**Aim:** Format the material from the line containing "The image size is (720, 1280)." through the end as a two-column CSV with the headers text and answer, one row for each answer. Put the text and its answer in separate quoted fields, replace any line breaks with spaces, and leave out the pictures.

**Dataset entries:**

======

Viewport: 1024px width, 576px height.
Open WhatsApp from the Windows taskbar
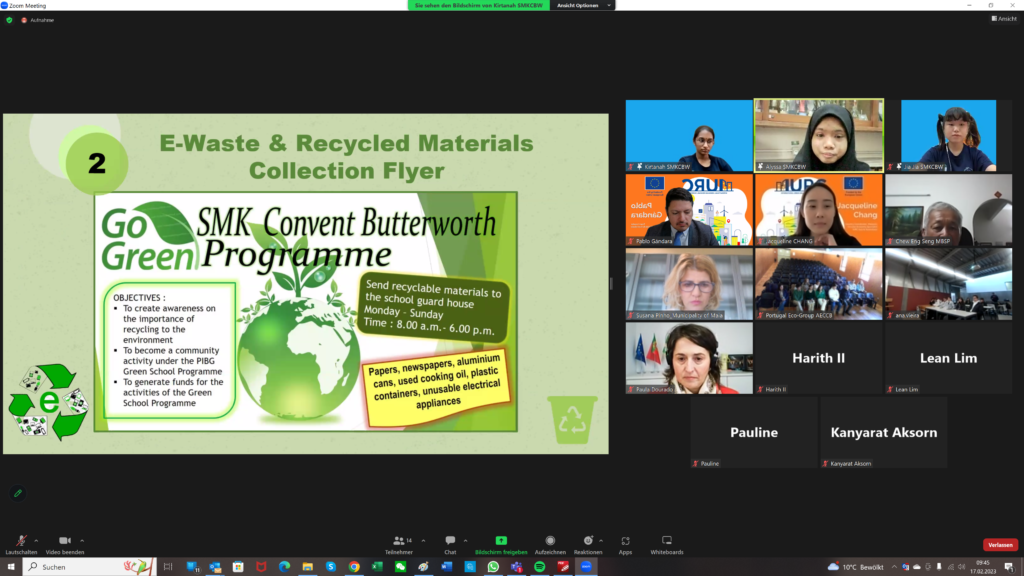493,566
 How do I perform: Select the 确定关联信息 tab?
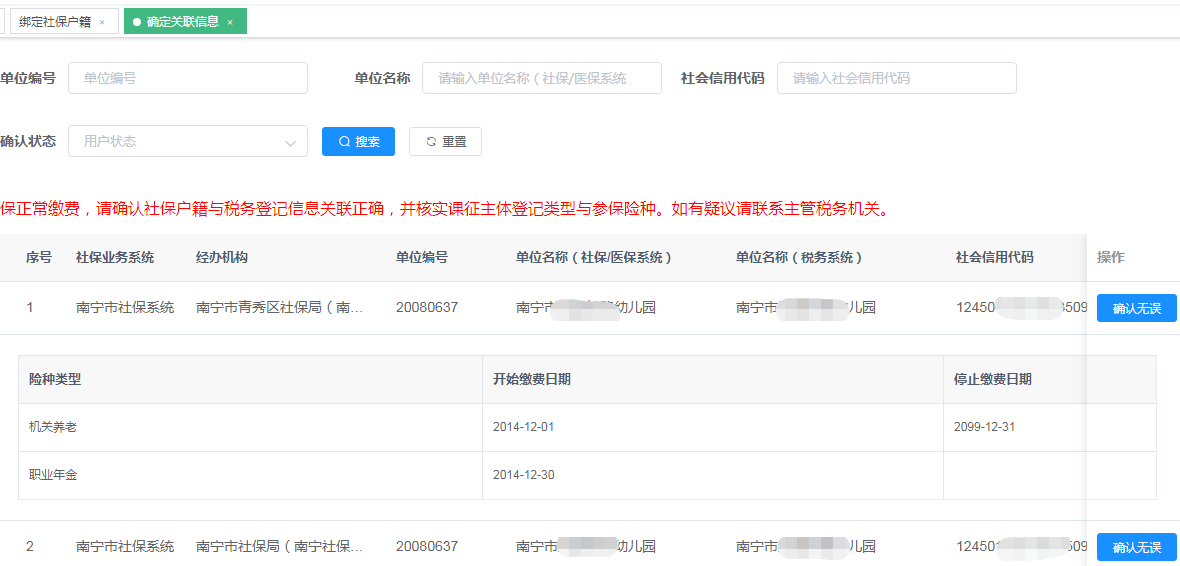182,21
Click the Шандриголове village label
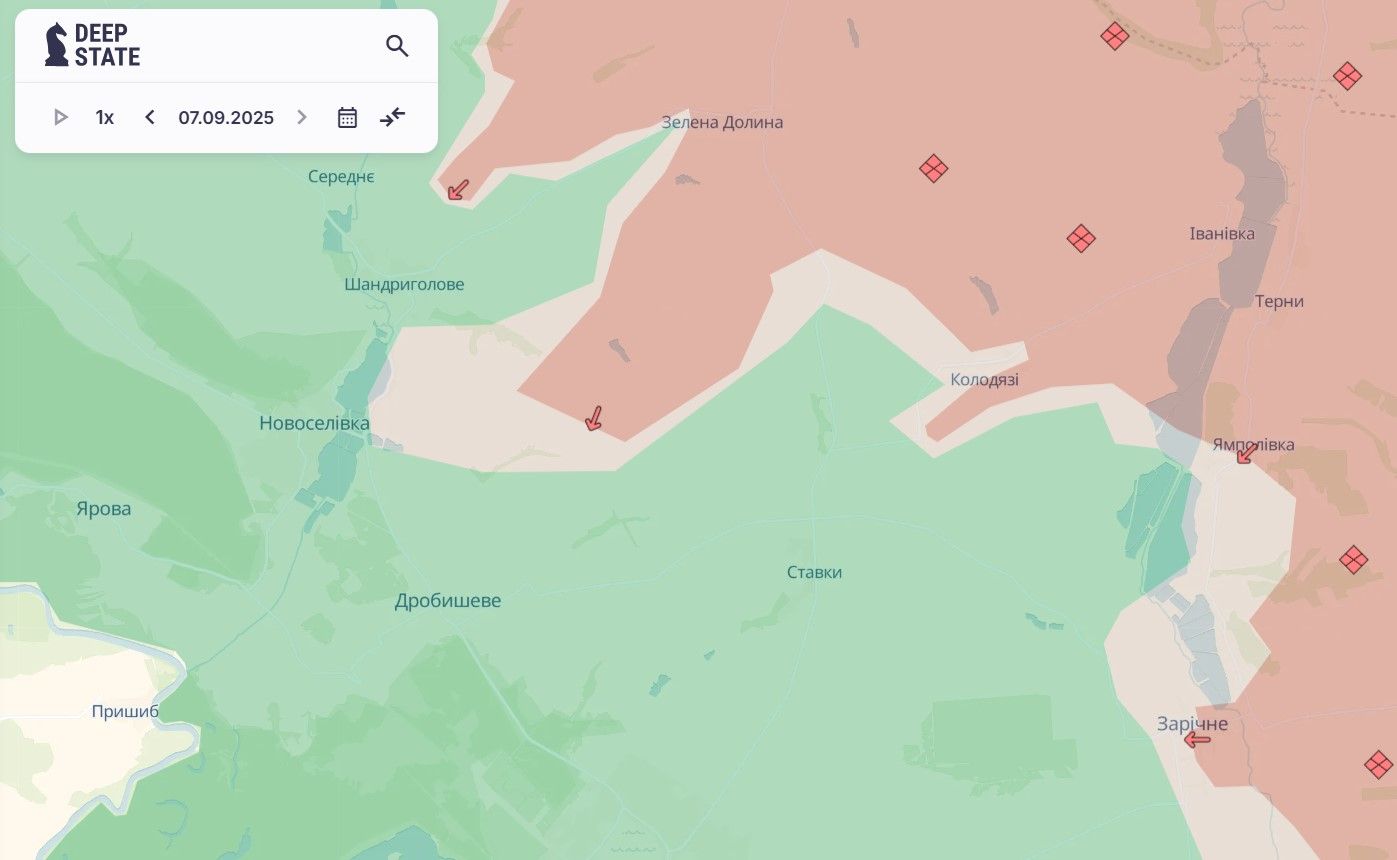1397x860 pixels. [x=404, y=285]
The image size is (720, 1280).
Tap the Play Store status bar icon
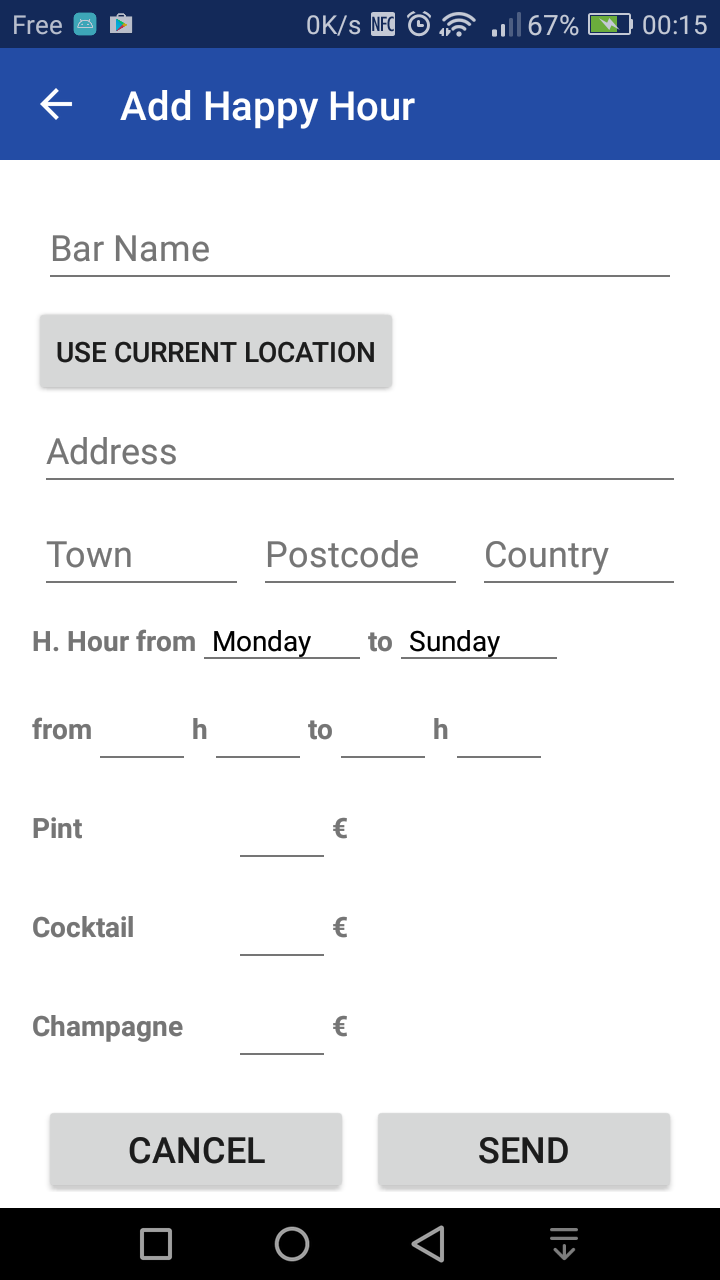(121, 24)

======

**Written reply:**
text,answer
"The image size is (720, 1280). Tap the Play Store status bar icon","(121, 24)"